Familial hypercholesterolemia (FH) is a hereditary disease characterized by elevated LDL-C levels, early atherosclerosis, and increased early cardiovascular morbimortality. It constitutes one of the most prevalent hereditary diseases (around 1:250 in most populations), and it has been recognized as a global healthcare issue by the WHO.
FH accounts for approximately 9% of cardiac arrests in individuals younger than 65 years and up to 20% of cardiac arrests in individuals younger than 45 years. Early diagnosis and starting on efficient LDL-C-lowering therapies can significantly delay the occurrence of cardiovascular events and even normalize life expectancy.
It is a genetic disease that may be caused either by a point mutation in a single gene (monogenic FH) that results in deficient LDL-C removal from the bloodstream or by the cumulative effects of several polymorphisms (polygenic FH), where each one causes a slight increase in LDL-C levels. Between 20% and 40% of patients diagnosed with clinically defined FH do not show any causative mutations in the classic candidate genes for FH. These individuals may have an unknown polygenic, environmental, or monogenic cause for their hypercholesterolemia. It is estimated that in over 80% of patients with negative genetic tests, a polygenic cause is the most likely explanation for their hypercholesterolemia. To add more complexity, polygenic and monogenic causes of FH are not mutually exclusive entities; on the contrary, they interact, and a polygenic contribution may occur in monogenic FH patients.
Our panels are aligned with the latest recommendations from international organizations, guidelines from expert working groups, and national and international expert consensus documents: European Society of Cardiology (ESC), European Atherosclerosis Society (EAS), HF Expert Panel of the Journal of the American College of Cardiology (JACC), National Lipid Association (NLA), Spanish Atherosclerosis Society (Sociedad Española de Arteriosclerosis, SEA), American Heart Association (AHA), ClinGen Expert Panels, International Society for Pediatric and Adolescent Diabetes (ISPAD), World Health Organization (WHO), Food and Drug Administration (FDA), and National Institute for Health and Care Excellence (NICE).
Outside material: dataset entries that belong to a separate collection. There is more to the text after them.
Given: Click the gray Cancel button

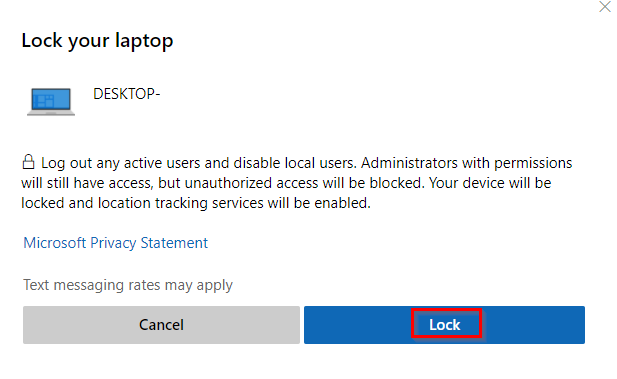Looking at the screenshot, I should pyautogui.click(x=161, y=325).
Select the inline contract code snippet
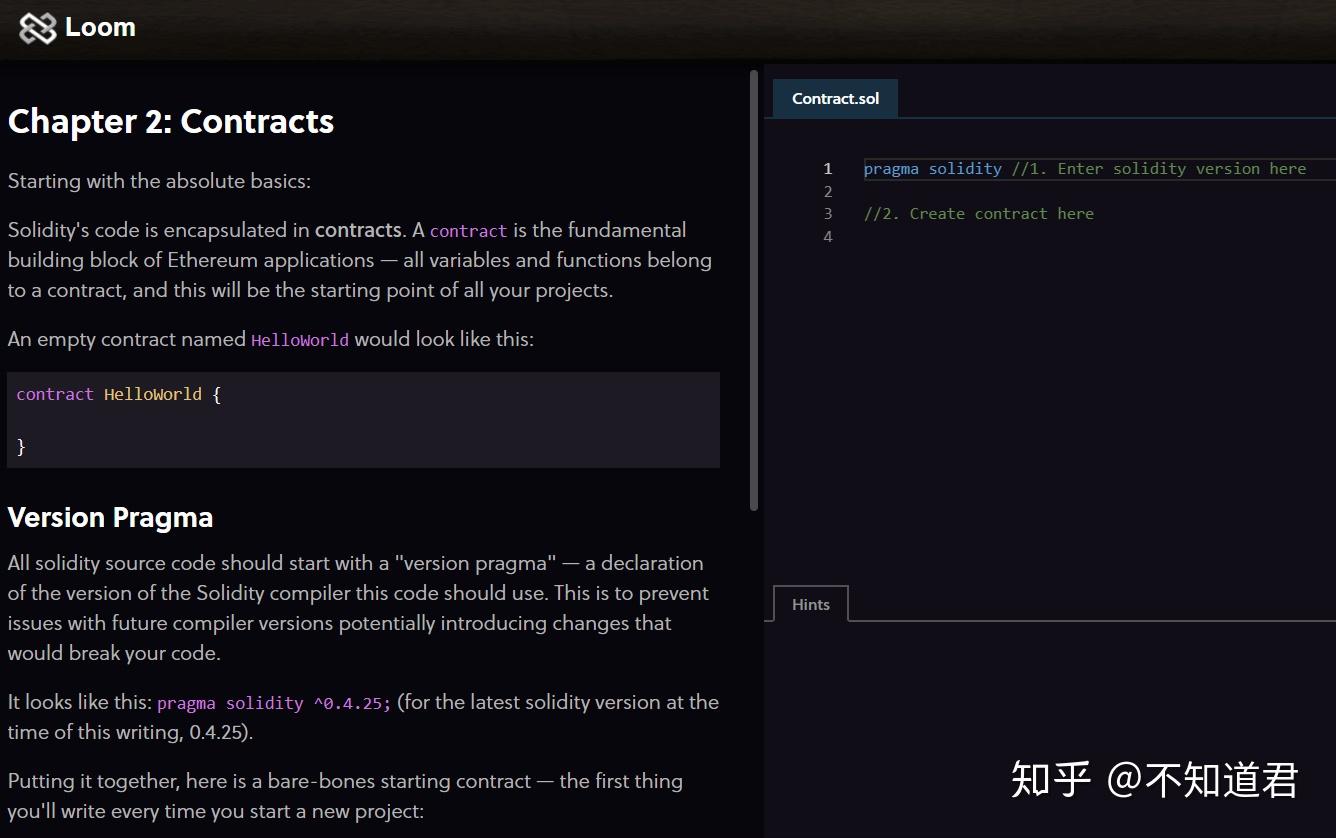The height and width of the screenshot is (838, 1336). click(x=468, y=230)
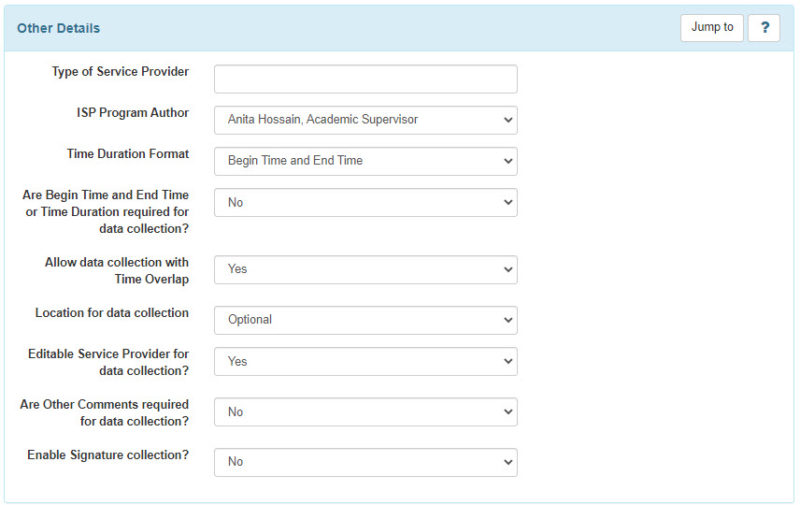Viewport: 800px width, 505px height.
Task: Open Enable Signature collection dropdown
Action: (365, 462)
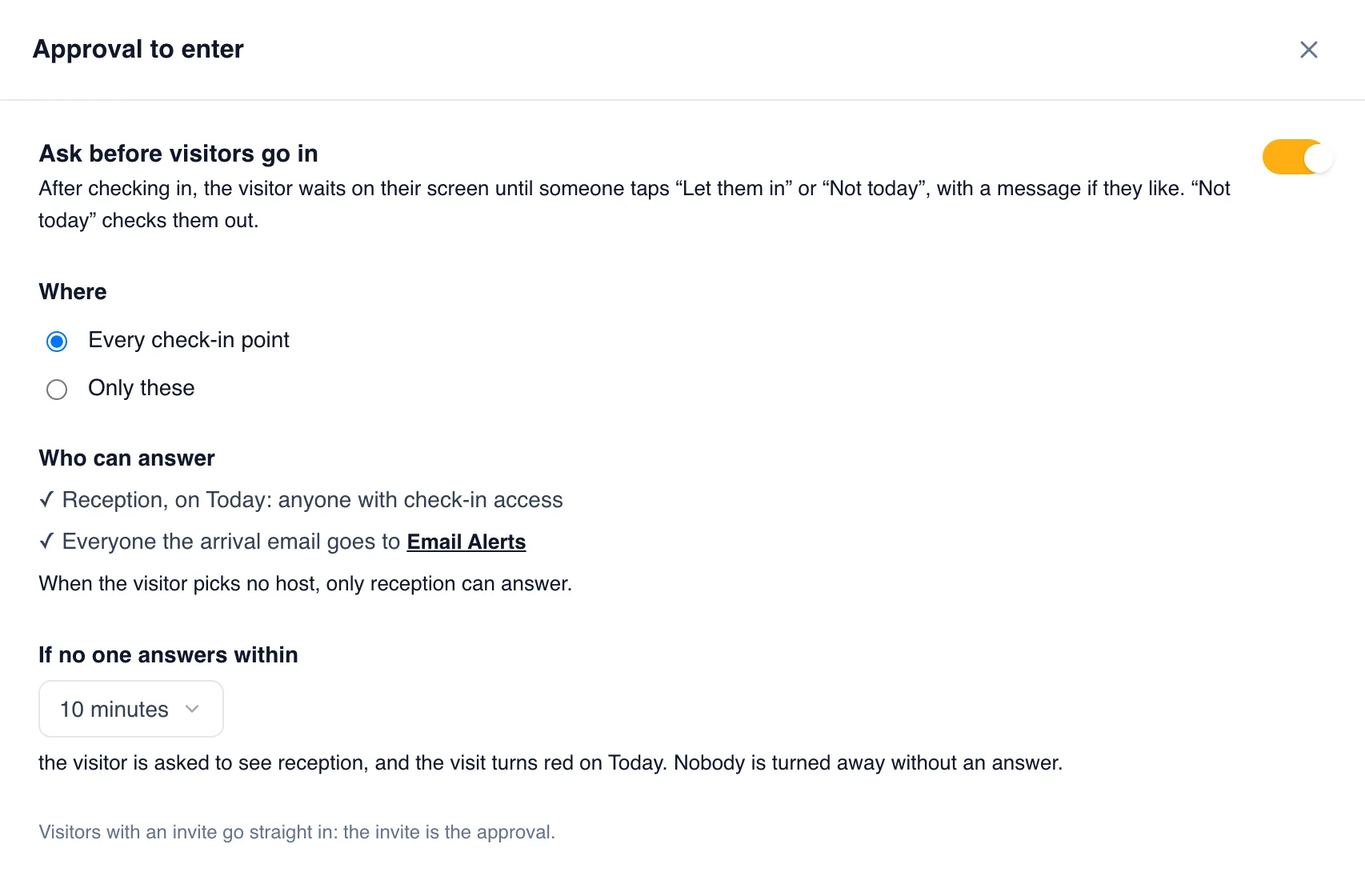Viewport: 1365px width, 896px height.
Task: Click the Visitors with an invite footer note
Action: tap(297, 832)
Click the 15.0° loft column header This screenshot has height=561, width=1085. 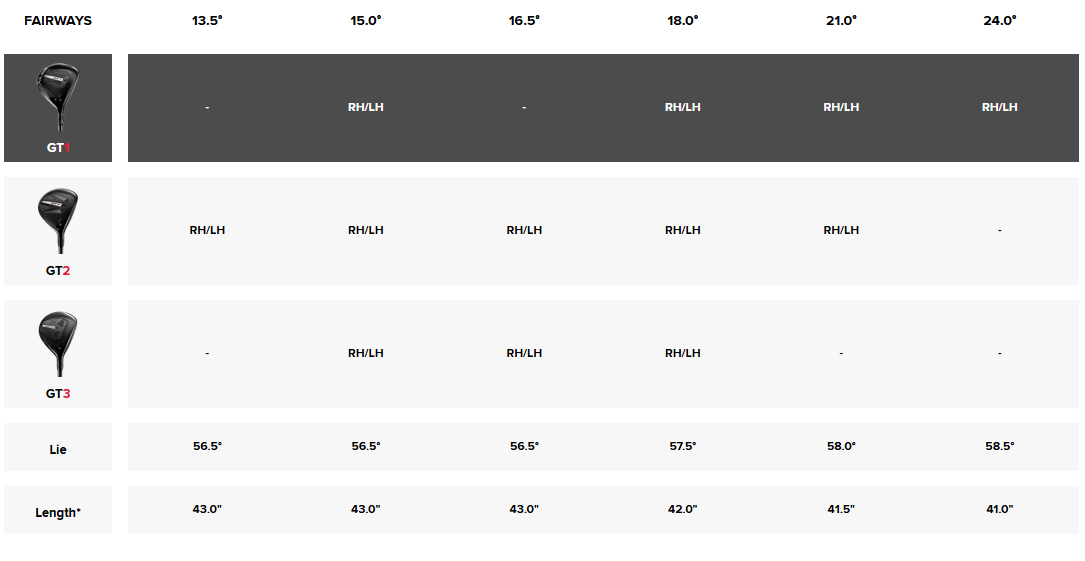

Characterizing the genetic component of FH is essential, since the prognosis and, therefore, the clinical management of the patient can substantially differ from those of non-genetic hypercholesterolemias. Likewise, it is relevant to determine whether a patient’s FH has a monogenic or polygenic etyology, as cardiovascular risk differs between both groups. This information has major implications for the management of patients and their families.